• _About this task_:
Below are entries with pictures in them. Output exactly the lines starting at the line with "Click the EVM Compatibility row label" and ending at the line with "The width and", both included, but not the pictures.

• _Given information_:
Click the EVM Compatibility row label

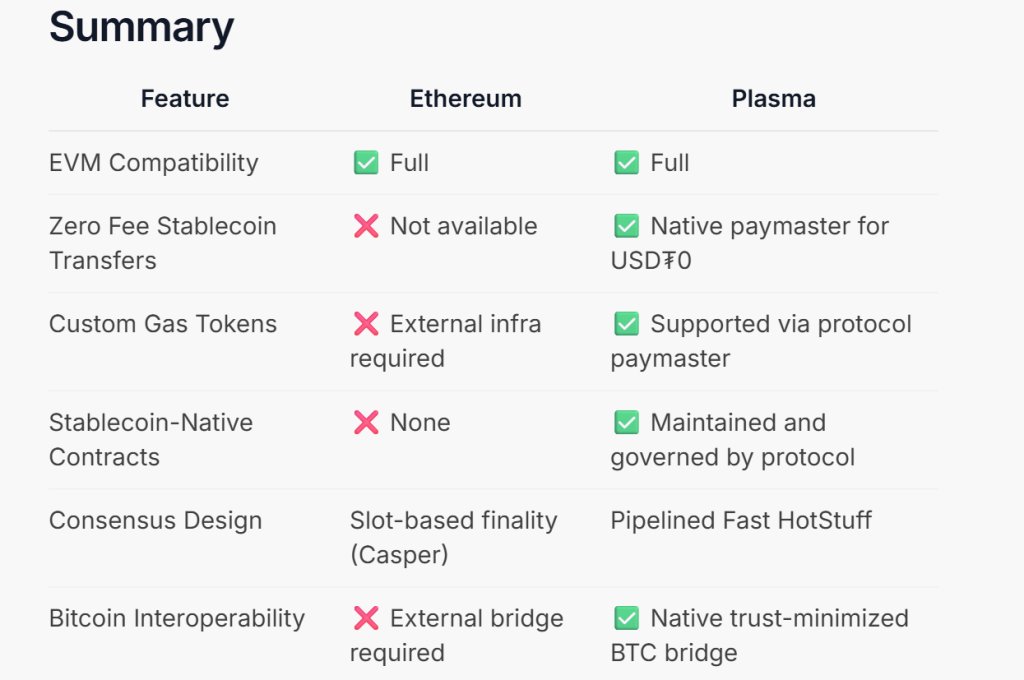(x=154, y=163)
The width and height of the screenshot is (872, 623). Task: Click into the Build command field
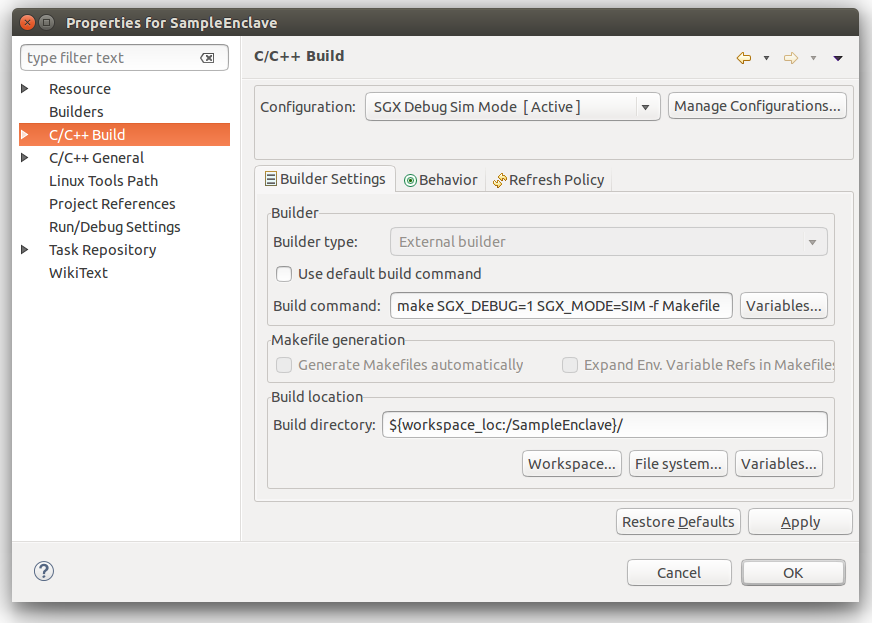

...

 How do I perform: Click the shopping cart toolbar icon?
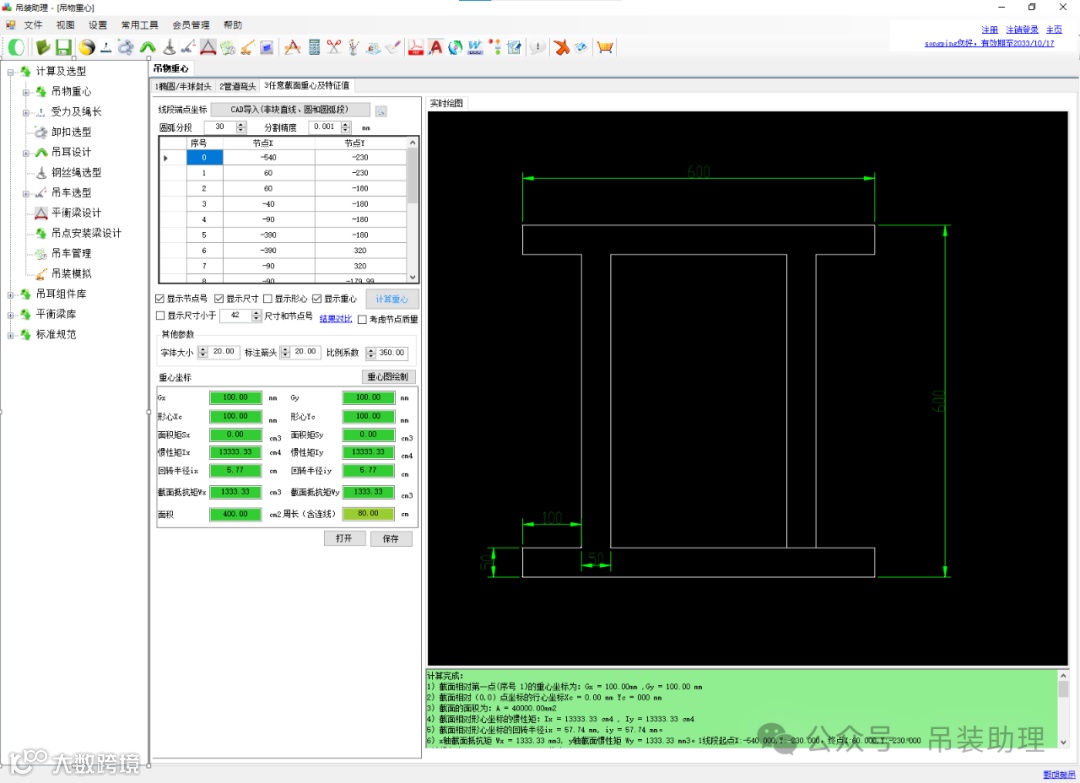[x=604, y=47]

...

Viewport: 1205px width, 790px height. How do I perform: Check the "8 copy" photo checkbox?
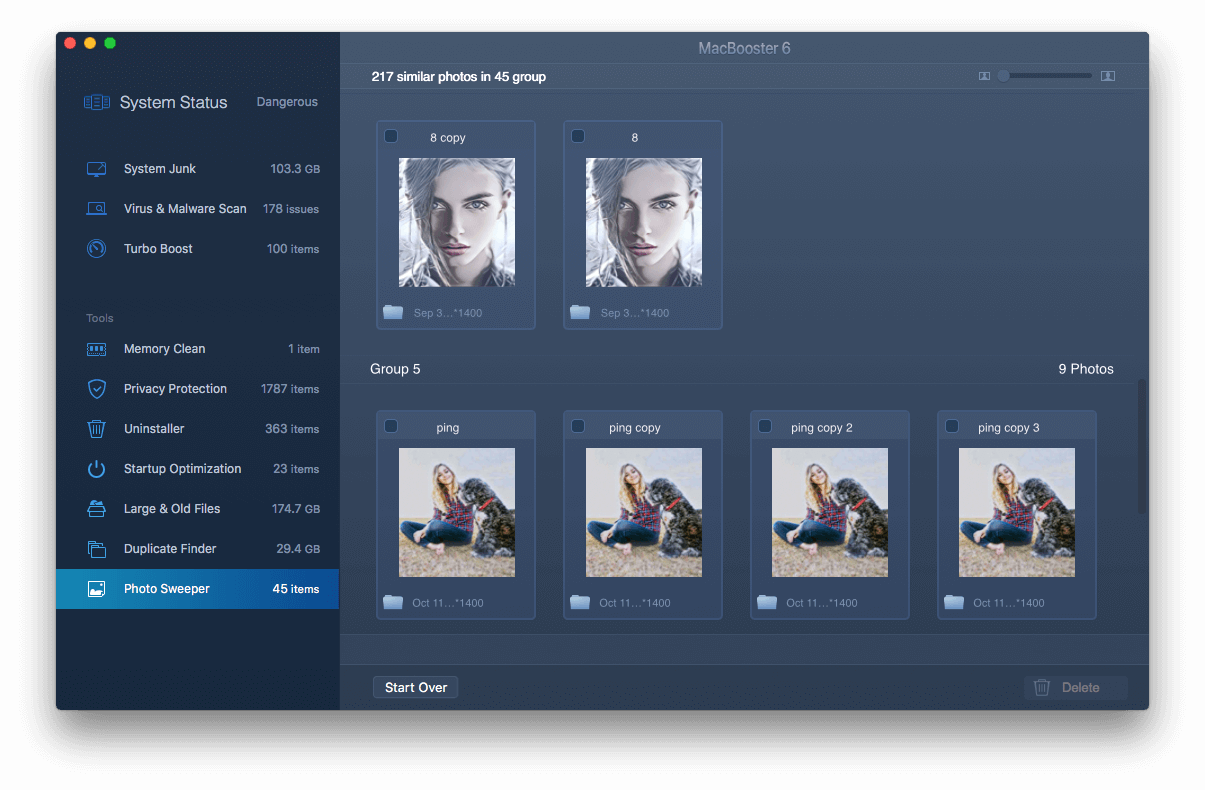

• _Solution to this problem_:
Click the EVM Compatibility row label

(x=154, y=163)
The width and height of the screenshot is (872, 623). Task: Click into the Build command field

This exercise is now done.